◆ SELECTED EXTRACT:
Request large-memory nodes

Pitzer has four huge memory nodes with 3TB of memory and with 80 cores. Owens has sixteen huge memory nodes with 1.5 TB of memory and with 48 cores.

Since there are so few of these nodes, compared to hundreds of standard nodes, jobs requesting them will often have a long wait in the queue. The wait will be worthwhile, though, If these nodes solve your memory problem.

To use the huge memory nodes on Pitzer, request the whole node (ppn=80). 

Example:

#PBS -l nodes=1:ppn=80
…

To use the huge-memory node on Owens you request the whole node (ppn=48) as well.

#PBS -l nodes=1:ppn=48
…

Put a virtual memory limit on your job

The sections above are intended to help you get your job running correctly. This section is about forcing your job to fail gracefully if it consumes too much memory. If your memory usage is unpredictable, it is preferable to terminate the job when it exceeds a memory usage limit rather than allow it to crowd other jobs or crash a node.

The memory limit enforced by PBS is ineffective because it only limits physical memory usage (resident set size or RSS). When your job reaches its memory limit it simply starts using virtual memory, or swap. PBS allows you to put a limit on virtual memory, but that has problems also.

We will use Linux terminology. Each process has several virtual memory values associated with it. VmSize is virtual memory size; VmRSS is resident set size, or physical memory used; VmSwap is swap space used. The number we care about is the total memory used by the process, which is VmRSS + VmSwap. What PBS allows a job to limit is VmRSS (using -l mem=xxx) or VmSize (using -l vmem=xxx).

The relationship among VmSize, VmRSS, and VmSwap is:  VmSize >= VmRSS+VmSwap. For many programs this bound is fairly tight; for others VmSize can be much larger than the memory actually used.

If the bound is reasonably tight, -l vmem=4gb provides an effective mechanism for limiting memory usage to 4gb (for example). If the bound is not tight, VmSize may prevent the program from starting even if VmRSS+VmSwap would have been perfectly reasonable. Java and some FORTRAN 77 programs in particular have this problem.

The vmem limit in PBS is for the entire job, not just one node, so it isn’t useful with parallel (multimode) jobs. PBS also has a per-process virtual memory limit, pvmem. This limit is trickier to use, but it can be useful in some cases.

Here are suggestions for some specific cases.

Serial (single-node) job using program written in C/C++

This case applies to programs written in any language if VmSize is not much larger than VmRSS+VmSwap. If your program doesn’t use any swap space, this means that vmem as reported by qstat -f or the ja command (see below) is not much larger mem as reported by the same tools.

Set the vmem limit equal to, or slightly larger than, the number of processors requested (ppn) times the memory available per processor. Example for Pitzer:

#PBS -l nodes=1:ppn=1
#PBS -l vmem=4761mb
Parallel (multinode) job using program written in C/C++

This suggestion applies if your processes use approximately equal amounts of memory. See also the comments about other languages under the previous case.

◆ PROVIDED RECORDS:
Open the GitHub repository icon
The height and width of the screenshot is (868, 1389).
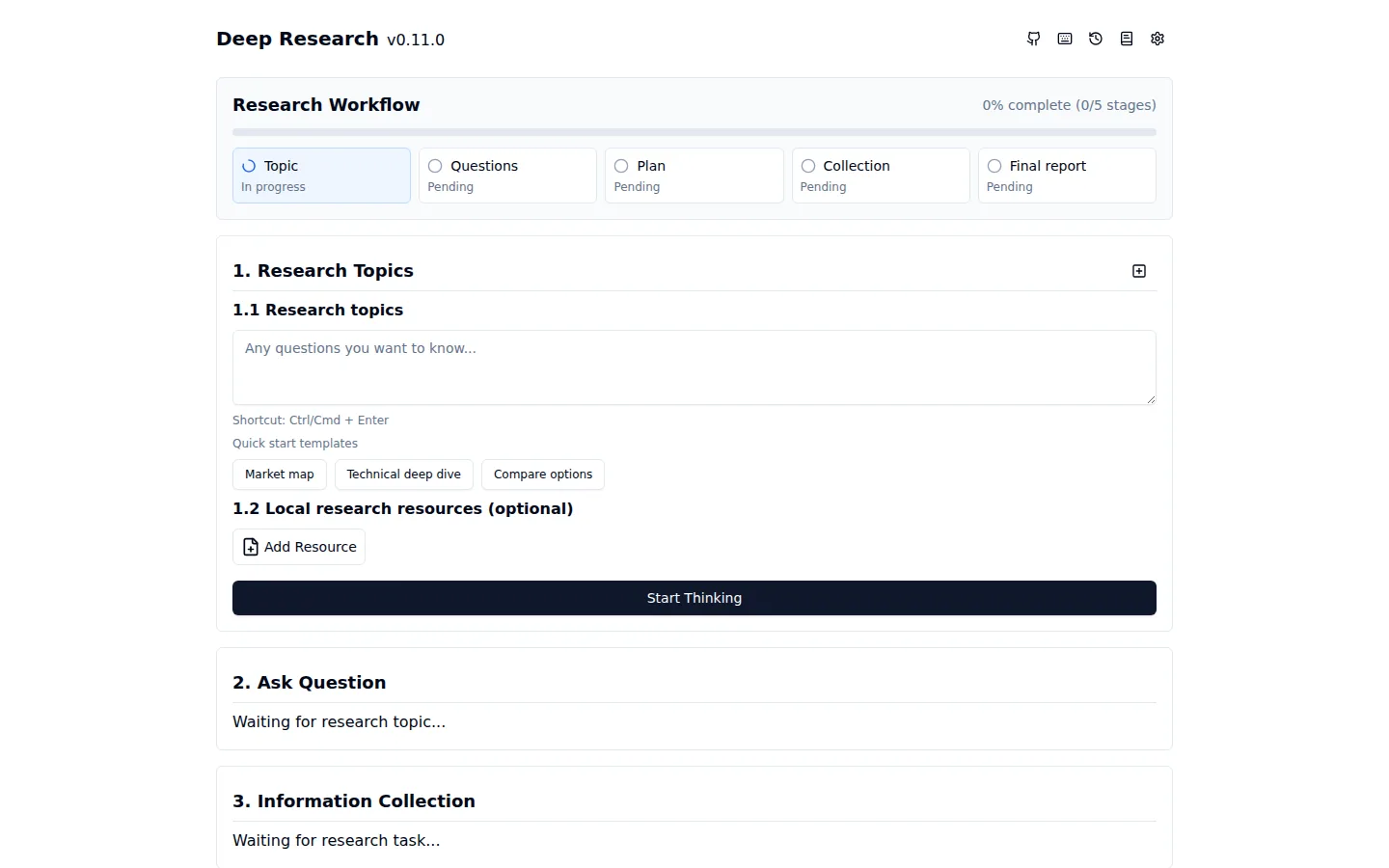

* * *

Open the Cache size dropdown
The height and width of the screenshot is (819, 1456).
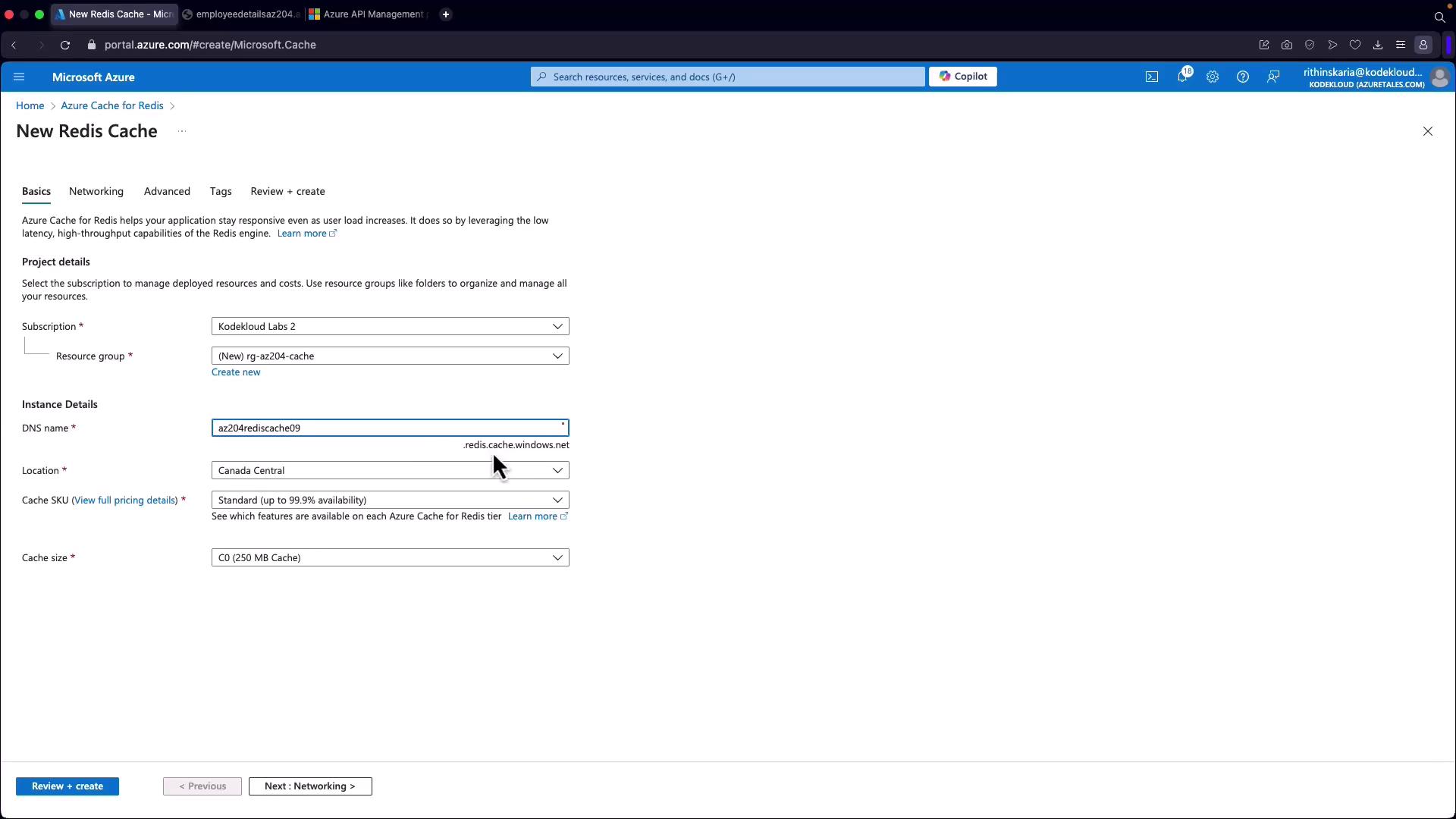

◆ AIM: Pick up the guide on job memory limits after its last sentence and keep writing it.

◆ OUTPUT OF THE EXERCISE:
Set the pvmem limit equal to, or slightly larger than, the amount of physical memory on the node divided by the number of processes per node. Example for Pitzer, running 40 processes per node:

#PBS -l nodes=2:ppn=40
#PBS -l pvmem=4761mb
…
mpiexec mycode
Serial (single-node) job using program written in Java

I’ve only slightly tested this suggestion so far, so please provide feedback to oschelp@osc.edu.

Start Java with a virtual memory limit equal to, or slightly larger than, the number of processors requested (ppn) times the memory available per processor. Example for Pitzer:

#PBS -l nodes=1:ppn=1
#PBS -l vmem=4761mb
…
java -Xms4761m -Xmx4761m MyJavaCode
Other situations

If you have other situations that aren’t covered here, please share them. Contact oschelp@osc.edu.

How to monitor your memory usage

qstat -f

While your job is running the command qstat -f jobid will tell you the peak physical and virtual memory usage of the job so far. For a parallel job, these numbers are the aggregate usage across all nodes of the job. The values reported by qstat may lag the true values by a couple of minutes.

free

For parallel (multinode) jobs you can check your per-node memory usage while your job is running by using pdsh -j jobid free -m.

ja

You can put the command ja (job accounting) at the end of your batch script to capture the resource usage reported by qstat -f. The information will be written to your job output log, job_name.o123456.

OnDemand

You can also view node status graphically the OSC OnDemand Portal (ondemand.osc.edu).  Under "Jobs" select "Active Jobs". Click on "Job Status" and scroll down to see memory usage. This shows the total memory usage for the node; if your job is not the only one running there, it may be hard to interpret.

Below is a typical graph for jobs using too much memory. It shows two jobs that ran back-to-back on the same node. The first peak is a job that used all the available physical memory (blue) and a large amount of swap (purple). It completed successfully without crashing the node. The second job followed the same pattern but actually crashed the node.

Notes

If it appears that your job is close to crashing a node, we may preemptively delete the job.

If your job is interfering with other jobs by using more memory than it should be, we may delete the job.

In extreme cases OSC staff may restrict your ability to submit jobs. If you crash a large number of nodes or continue to submit problem jobs after we have notified you of the situation, this may be the only way to protect the system and our other users. If this happens, we will restore your privileges as soon as you demonstrate that you have resolved the problem.

For details on retrieving files from unexpectedly terminated jobs see this FAQ.

For assistance

OSC has staff available to help you resolve your memory issues. See our Support Services page for contact information.

System Email

Occasionally, jobs that experience problems may generate emails from staff or automated systems at the center with some information about the nature of the problem. These pages provide additional information about the various emails sent, and steps that can be taken to address the problem.

Batch job aborted

Purpose

Notify you when your job terminates abnormally.

Sample subject line

PBS JOB 944666.pitzer-batch.osc.edu

Apparent sender

  • root <adm@pitzer-batch.osc.edu> (Pitzer)
  • root <adm@owens-batch.osc.edu> (Owens)

Sample contents

PBS Job Id: 93561.pitzer-batch.osc.edu
Job Name:   mailtest.job
Exec host:  p0178/1
Aborted by PBS Server
Job exceeded some resource limit (walltime, mem, etc.). The job was aborted See Administrator for help

Sent under these circumstances

These are fully automated emails send by the batch system.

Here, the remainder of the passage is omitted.